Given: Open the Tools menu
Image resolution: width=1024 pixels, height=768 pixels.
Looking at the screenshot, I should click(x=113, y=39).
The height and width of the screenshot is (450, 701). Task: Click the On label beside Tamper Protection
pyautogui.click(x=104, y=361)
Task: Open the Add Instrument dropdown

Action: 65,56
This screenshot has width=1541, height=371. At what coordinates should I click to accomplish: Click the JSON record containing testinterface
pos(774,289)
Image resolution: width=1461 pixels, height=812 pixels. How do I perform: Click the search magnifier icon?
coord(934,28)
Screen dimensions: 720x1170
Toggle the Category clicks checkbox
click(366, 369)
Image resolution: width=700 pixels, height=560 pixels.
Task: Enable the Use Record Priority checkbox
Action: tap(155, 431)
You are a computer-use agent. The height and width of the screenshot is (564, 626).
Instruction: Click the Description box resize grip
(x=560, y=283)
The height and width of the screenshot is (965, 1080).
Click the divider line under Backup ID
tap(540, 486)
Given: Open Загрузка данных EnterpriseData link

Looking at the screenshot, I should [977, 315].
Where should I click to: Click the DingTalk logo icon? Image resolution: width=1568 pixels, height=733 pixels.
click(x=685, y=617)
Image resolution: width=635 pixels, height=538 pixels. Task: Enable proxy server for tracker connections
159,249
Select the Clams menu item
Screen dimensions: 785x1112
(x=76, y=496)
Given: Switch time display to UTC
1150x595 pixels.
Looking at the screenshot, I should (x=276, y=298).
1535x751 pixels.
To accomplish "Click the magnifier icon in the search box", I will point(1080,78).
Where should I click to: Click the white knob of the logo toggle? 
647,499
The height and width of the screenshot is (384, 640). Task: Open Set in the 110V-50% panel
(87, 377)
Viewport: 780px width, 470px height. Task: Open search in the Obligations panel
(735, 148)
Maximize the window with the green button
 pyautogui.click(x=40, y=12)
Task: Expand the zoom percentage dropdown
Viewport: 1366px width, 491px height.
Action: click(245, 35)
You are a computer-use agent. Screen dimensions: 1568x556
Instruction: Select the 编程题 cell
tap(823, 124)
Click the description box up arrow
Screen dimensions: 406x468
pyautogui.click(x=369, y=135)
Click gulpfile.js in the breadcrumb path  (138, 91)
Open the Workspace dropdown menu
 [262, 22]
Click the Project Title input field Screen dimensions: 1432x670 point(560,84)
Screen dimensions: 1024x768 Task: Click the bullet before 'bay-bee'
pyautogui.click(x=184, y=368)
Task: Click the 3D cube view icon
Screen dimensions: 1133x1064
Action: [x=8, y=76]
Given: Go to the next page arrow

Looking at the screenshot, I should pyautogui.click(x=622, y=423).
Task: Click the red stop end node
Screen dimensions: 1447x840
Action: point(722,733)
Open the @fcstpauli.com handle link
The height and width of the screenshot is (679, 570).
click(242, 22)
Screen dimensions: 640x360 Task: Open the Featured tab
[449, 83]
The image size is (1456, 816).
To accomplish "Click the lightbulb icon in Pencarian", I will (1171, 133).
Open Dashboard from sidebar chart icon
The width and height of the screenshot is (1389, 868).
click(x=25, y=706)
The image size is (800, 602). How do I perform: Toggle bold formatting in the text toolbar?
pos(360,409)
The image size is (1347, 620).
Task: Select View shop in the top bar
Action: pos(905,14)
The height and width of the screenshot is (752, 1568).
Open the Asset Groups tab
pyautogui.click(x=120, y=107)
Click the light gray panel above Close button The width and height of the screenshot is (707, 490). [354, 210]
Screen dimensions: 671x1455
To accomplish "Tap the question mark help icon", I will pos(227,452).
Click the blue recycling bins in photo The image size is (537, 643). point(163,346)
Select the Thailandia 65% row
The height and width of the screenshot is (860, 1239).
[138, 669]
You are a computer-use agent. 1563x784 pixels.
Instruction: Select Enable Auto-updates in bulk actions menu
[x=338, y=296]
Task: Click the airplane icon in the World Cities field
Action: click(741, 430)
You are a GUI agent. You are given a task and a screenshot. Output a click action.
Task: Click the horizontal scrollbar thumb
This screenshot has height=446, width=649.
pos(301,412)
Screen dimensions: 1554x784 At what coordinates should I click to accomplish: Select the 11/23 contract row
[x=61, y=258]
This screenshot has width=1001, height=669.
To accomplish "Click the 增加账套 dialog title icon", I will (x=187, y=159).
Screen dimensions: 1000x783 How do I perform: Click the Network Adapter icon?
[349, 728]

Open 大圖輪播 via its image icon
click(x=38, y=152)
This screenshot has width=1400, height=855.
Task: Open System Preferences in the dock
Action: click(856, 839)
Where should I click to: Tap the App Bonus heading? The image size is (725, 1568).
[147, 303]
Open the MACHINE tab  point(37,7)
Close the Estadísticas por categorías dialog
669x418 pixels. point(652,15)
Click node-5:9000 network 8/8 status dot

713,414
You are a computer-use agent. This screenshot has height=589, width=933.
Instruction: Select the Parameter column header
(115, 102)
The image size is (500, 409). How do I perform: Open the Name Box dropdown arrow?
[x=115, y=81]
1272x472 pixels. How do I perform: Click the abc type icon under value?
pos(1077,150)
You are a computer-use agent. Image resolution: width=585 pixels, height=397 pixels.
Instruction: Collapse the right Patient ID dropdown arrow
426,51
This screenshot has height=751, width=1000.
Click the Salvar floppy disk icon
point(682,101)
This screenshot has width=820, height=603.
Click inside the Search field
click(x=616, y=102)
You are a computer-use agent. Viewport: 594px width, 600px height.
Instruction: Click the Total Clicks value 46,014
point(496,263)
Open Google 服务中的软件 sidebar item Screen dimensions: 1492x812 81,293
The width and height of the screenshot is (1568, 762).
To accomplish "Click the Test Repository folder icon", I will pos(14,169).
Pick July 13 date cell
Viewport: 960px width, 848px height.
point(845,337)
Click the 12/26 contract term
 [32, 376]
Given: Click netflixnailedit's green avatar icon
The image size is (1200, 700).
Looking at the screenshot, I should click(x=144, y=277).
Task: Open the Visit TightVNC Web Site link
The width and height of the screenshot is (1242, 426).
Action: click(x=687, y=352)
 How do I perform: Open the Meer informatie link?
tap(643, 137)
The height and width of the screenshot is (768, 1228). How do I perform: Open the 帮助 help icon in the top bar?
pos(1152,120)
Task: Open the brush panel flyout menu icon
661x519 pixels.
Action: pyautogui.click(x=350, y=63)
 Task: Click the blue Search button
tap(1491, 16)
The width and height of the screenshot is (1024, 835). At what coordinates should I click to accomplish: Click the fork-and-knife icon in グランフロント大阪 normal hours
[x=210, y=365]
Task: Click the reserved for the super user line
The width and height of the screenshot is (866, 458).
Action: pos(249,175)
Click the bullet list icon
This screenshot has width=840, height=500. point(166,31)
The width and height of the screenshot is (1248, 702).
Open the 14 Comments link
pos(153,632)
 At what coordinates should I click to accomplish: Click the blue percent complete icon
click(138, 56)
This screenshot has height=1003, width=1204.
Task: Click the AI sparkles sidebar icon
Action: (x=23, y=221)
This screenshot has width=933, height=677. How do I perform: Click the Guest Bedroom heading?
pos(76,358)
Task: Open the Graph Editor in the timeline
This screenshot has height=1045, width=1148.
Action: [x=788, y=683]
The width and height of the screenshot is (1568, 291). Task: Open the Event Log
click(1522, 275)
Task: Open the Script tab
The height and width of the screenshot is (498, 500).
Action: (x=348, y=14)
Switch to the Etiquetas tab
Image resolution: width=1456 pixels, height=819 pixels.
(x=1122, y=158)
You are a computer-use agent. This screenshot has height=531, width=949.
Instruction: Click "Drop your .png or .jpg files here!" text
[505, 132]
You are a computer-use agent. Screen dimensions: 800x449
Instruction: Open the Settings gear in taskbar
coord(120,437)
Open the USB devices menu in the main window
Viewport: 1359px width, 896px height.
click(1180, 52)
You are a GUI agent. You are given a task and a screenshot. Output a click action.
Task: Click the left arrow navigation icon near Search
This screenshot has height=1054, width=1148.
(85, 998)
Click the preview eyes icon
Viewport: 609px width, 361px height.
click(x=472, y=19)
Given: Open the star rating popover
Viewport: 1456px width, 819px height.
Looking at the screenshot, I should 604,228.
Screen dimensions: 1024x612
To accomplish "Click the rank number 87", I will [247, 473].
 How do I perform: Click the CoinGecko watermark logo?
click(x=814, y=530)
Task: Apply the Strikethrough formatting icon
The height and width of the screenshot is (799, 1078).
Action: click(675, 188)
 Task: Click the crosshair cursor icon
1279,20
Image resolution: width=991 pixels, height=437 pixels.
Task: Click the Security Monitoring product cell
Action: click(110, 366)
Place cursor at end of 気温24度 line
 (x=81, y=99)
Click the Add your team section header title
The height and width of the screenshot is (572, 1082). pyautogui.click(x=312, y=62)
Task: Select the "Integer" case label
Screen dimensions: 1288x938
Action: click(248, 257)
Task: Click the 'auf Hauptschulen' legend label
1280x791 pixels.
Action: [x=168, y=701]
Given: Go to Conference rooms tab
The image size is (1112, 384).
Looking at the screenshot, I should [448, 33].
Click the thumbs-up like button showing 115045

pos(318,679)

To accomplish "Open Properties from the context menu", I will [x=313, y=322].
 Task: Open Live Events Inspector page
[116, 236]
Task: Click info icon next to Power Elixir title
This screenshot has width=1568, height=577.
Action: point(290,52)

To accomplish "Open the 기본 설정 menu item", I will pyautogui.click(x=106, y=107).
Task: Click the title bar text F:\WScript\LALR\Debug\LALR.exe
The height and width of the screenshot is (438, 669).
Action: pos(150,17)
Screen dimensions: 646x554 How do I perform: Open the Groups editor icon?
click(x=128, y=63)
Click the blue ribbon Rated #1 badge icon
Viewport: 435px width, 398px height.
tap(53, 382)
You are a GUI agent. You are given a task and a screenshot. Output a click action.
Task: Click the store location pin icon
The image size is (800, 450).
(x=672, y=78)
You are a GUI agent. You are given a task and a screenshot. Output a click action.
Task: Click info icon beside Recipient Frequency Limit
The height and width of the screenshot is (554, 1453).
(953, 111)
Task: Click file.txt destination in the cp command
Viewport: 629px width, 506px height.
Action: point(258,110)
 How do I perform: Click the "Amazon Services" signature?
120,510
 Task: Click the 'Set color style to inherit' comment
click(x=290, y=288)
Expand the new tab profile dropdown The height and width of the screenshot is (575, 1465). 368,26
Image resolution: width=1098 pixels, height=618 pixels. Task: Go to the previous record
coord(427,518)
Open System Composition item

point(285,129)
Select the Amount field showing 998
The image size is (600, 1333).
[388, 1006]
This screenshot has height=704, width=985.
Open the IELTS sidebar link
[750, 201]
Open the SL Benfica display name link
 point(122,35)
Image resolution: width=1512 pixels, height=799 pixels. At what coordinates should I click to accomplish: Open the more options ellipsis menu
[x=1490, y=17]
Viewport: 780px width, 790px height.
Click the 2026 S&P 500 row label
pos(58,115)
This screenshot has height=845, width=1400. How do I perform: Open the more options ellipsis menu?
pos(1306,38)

TASK TO COMPLETE: Copy out the lines above exactly, beginning at the one that contains "Instruction: Open the" and ending at the one that contains "Task: Click info icon next".

REPLY:
Instruction: Open the Settings gear in taskbar
coord(120,437)
Open the USB devices menu in the main window
Viewport: 1359px width, 896px height.
click(1180, 52)
You are a GUI agent. You are given a task and a screenshot. Output a click action.
Task: Click the left arrow navigation icon near Search
This screenshot has height=1054, width=1148.
(85, 998)
Click the preview eyes icon
Viewport: 609px width, 361px height.
click(x=472, y=19)
Given: Open the star rating popover
Viewport: 1456px width, 819px height.
Looking at the screenshot, I should 604,228.
Screen dimensions: 1024x612
To accomplish "Click the rank number 87", I will [247, 473].
 How do I perform: Click the CoinGecko watermark logo?
click(x=814, y=530)
Task: Apply the Strikethrough formatting icon
The height and width of the screenshot is (799, 1078).
Action: click(675, 188)
 Task: Click the crosshair cursor icon
1279,20
Image resolution: width=991 pixels, height=437 pixels.
Task: Click the Security Monitoring product cell
Action: click(110, 366)
Place cursor at end of 気温24度 line
 (x=81, y=99)
Click the Add your team section header title
The height and width of the screenshot is (572, 1082). pyautogui.click(x=312, y=62)
Task: Select the "Integer" case label
Screen dimensions: 1288x938
Action: click(248, 257)
Task: Click the 'auf Hauptschulen' legend label
1280x791 pixels.
Action: [x=168, y=701]
Given: Go to Conference rooms tab
The image size is (1112, 384).
Looking at the screenshot, I should [448, 33].
Click the thumbs-up like button showing 115045

pos(318,679)

To accomplish "Open Properties from the context menu", I will [x=313, y=322].
 Task: Open Live Events Inspector page
[116, 236]
Task: Click info icon next to Power Elixir title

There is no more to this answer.